PROBLEM DETAILS:
All records below are to be set down exactly, each character intact.

Pixel coordinate grounding data:
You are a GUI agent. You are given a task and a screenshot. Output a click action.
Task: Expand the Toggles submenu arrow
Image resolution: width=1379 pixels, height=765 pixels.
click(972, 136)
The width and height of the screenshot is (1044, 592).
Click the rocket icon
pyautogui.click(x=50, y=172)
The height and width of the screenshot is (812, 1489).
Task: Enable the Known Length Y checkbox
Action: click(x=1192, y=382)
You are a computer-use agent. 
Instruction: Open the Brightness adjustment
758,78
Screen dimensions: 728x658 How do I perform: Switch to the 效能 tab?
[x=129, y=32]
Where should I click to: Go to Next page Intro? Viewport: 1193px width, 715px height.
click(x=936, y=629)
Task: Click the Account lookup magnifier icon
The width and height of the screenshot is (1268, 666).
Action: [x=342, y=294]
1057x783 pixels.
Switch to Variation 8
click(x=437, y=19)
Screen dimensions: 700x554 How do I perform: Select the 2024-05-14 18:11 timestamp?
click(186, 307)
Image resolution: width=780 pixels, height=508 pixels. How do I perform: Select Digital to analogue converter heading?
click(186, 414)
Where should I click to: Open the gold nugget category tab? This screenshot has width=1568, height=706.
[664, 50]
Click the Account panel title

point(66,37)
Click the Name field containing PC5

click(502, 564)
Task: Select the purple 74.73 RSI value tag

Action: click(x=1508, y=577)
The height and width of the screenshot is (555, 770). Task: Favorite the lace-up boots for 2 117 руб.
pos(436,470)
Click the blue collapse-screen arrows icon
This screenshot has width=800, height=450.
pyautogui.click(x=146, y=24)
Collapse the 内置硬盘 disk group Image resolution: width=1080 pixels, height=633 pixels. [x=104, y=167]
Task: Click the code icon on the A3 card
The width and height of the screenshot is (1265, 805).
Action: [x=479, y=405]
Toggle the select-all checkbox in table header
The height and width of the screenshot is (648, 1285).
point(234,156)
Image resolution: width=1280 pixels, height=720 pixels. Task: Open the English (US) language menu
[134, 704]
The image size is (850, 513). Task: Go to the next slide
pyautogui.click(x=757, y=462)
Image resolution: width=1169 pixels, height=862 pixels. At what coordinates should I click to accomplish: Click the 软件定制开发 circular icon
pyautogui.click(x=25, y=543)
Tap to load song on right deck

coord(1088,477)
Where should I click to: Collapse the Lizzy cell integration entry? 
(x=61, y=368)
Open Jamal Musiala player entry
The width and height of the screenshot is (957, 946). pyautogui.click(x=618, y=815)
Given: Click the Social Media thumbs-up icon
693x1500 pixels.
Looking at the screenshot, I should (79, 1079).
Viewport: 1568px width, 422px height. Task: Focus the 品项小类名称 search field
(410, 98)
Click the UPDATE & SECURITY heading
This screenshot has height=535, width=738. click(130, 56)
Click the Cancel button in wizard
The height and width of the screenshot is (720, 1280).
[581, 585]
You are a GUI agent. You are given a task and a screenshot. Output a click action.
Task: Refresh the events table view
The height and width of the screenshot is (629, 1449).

SOLUTION TO THIS TASK:
You are a GUI agent. You are given a task and a screenshot. Output a click action.
Task: Expand the Toggles submenu arrow
Image resolution: width=1379 pixels, height=765 pixels.
click(972, 136)
The width and height of the screenshot is (1044, 592).
Click the rocket icon
pyautogui.click(x=50, y=172)
The height and width of the screenshot is (812, 1489).
Task: Enable the Known Length Y checkbox
Action: click(x=1192, y=382)
You are a computer-use agent. 
Instruction: Open the Brightness adjustment
758,78
Screen dimensions: 728x658 How do I perform: Switch to the 效能 tab?
[x=129, y=32]
Where should I click to: Go to Next page Intro? Viewport: 1193px width, 715px height.
click(x=936, y=629)
Task: Click the Account lookup magnifier icon
The width and height of the screenshot is (1268, 666).
Action: [x=342, y=294]
1057x783 pixels.
Switch to Variation 8
click(x=437, y=19)
Screen dimensions: 700x554 How do I perform: Select the 2024-05-14 18:11 timestamp?
click(186, 307)
Image resolution: width=780 pixels, height=508 pixels. How do I perform: Select Digital to analogue converter heading?
click(186, 414)
Where should I click to: Open the gold nugget category tab? This screenshot has width=1568, height=706.
[664, 50]
Click the Account panel title

point(66,37)
Click the Name field containing PC5

click(502, 564)
Task: Select the purple 74.73 RSI value tag

Action: click(x=1508, y=577)
The height and width of the screenshot is (555, 770). Task: Favorite the lace-up boots for 2 117 руб.
pos(436,470)
Click the blue collapse-screen arrows icon
This screenshot has width=800, height=450.
pyautogui.click(x=146, y=24)
Collapse the 内置硬盘 disk group Image resolution: width=1080 pixels, height=633 pixels. [x=104, y=167]
Task: Click the code icon on the A3 card
The width and height of the screenshot is (1265, 805).
Action: [x=479, y=405]
Toggle the select-all checkbox in table header
The height and width of the screenshot is (648, 1285).
point(234,156)
Image resolution: width=1280 pixels, height=720 pixels. Task: Open the English (US) language menu
[134, 704]
The image size is (850, 513). Task: Go to the next slide
pyautogui.click(x=757, y=462)
Image resolution: width=1169 pixels, height=862 pixels. At what coordinates should I click to accomplish: Click the 软件定制开发 circular icon
pyautogui.click(x=25, y=543)
Tap to load song on right deck

coord(1088,477)
Where should I click to: Collapse the Lizzy cell integration entry? 
(x=61, y=368)
Open Jamal Musiala player entry
The width and height of the screenshot is (957, 946). pyautogui.click(x=618, y=815)
Given: Click the Social Media thumbs-up icon
693x1500 pixels.
Looking at the screenshot, I should (79, 1079).
Viewport: 1568px width, 422px height. Task: Focus the 品项小类名称 search field
(410, 98)
Click the UPDATE & SECURITY heading
This screenshot has height=535, width=738. click(130, 56)
Click the Cancel button in wizard
The height and width of the screenshot is (720, 1280).
[581, 585]
You are a GUI agent. You are given a task and a screenshot. Output a click action.
Task: Refresh the events table view
The height and width of the screenshot is (629, 1449).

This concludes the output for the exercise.